Excerpt to read:

● ● ● ●

How can I add a condition to my Split Col?

PhilipBallerscheff · October 21, 2024, 3:15pm

Hi everyone!

I am trying to reformat some data my colleague sent me. The chief problems are that in the Vorname column, there are sometimes names in this format: “Last Name, First Name”.

I have tried to fix this with a Split Col. For the most part, this has worked, which is good. However, whenever my colleague has correctly entered the data and has put first name and last name into the right columns, the split col messes it up.

See example:
Here, Nataliya Dasklova is entered correctly.

Shared with Zight

However, it is messed up when you look at the First Name and Last Name columns. Why is this?

Shared with Zight

To be clear, Vorname and Nachname are the original data columns and First Name and Last Name are the reformatted data columns.

Whenever names are already written correctly, what is in the Vorname field appears in the Last Name field and what is in the Nachname field does not appear at all. Explain the functions Easy Data Transform has which can help me solve this. It would be best if there were a way to make the Split Col conditional on something, but the If function does not seem to do that.

● ● ● ●

Record excerpts:
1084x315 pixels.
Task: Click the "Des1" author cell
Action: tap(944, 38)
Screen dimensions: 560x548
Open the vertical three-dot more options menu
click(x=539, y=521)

● ● ● ●

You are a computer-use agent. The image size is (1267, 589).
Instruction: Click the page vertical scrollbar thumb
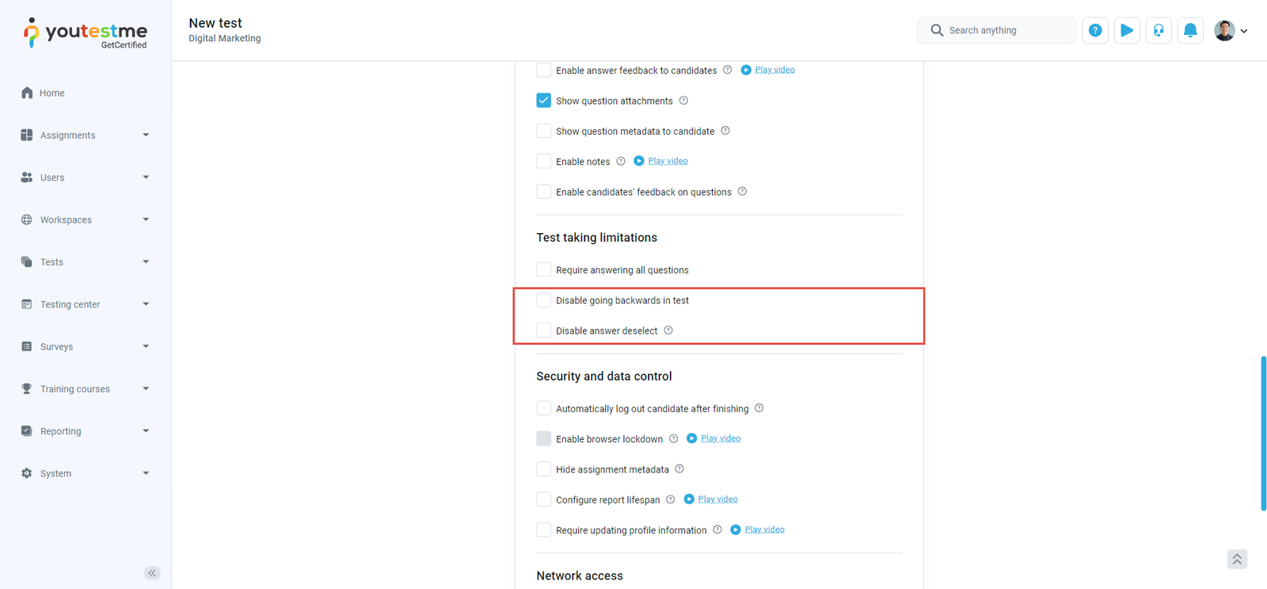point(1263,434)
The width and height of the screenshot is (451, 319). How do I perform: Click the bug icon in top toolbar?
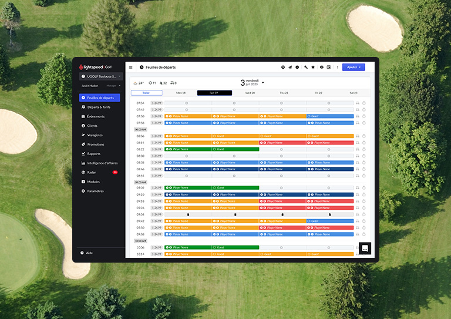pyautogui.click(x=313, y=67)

● ● ● ●

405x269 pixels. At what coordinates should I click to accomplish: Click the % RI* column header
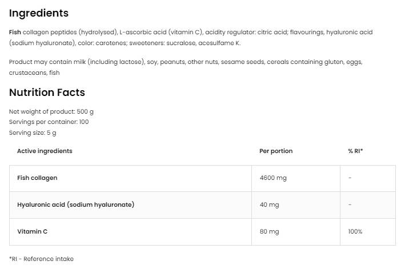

● ● ● ●

Objective 1:
According to the Split Col forum post, which two columns hold the original data?
Objective 2:
Carry the Split Col forum post on from the point where it stops.
The lines have no connection to the forum post about Split Col.

Response 1:
Vorname and Nachname.

Response 2:
I do not see any option in the Split Col function itself to introduce this condition either. What can I do to introduce a condition?

I have looked at the topics of other users revolving around conditionals, but none of them have helped me so far.

Admin · October 21, 2024, 3:54pm

There are multiple ways you could do this. Here is one approach:

pb.transform (3.1 KB)

Another approach would be to Concat cols the two columns together with a comma delimiter, then Split col them.

pb2.transform (3.0 KB)

PhilipBallerscheff · October 21, 2024, 4:28pm

Hi Admin,
and thank you for your quick reply and your help. When I try to replicate your steps, it seems my IF function is messed up.

This is what I get: Easy Data Transform v1.47.1...

Second, I want to understand your method so I can better replicate it. I will explain it as follows to check my understanding:

First, we have the Clipboard, or in my case, the data sheet.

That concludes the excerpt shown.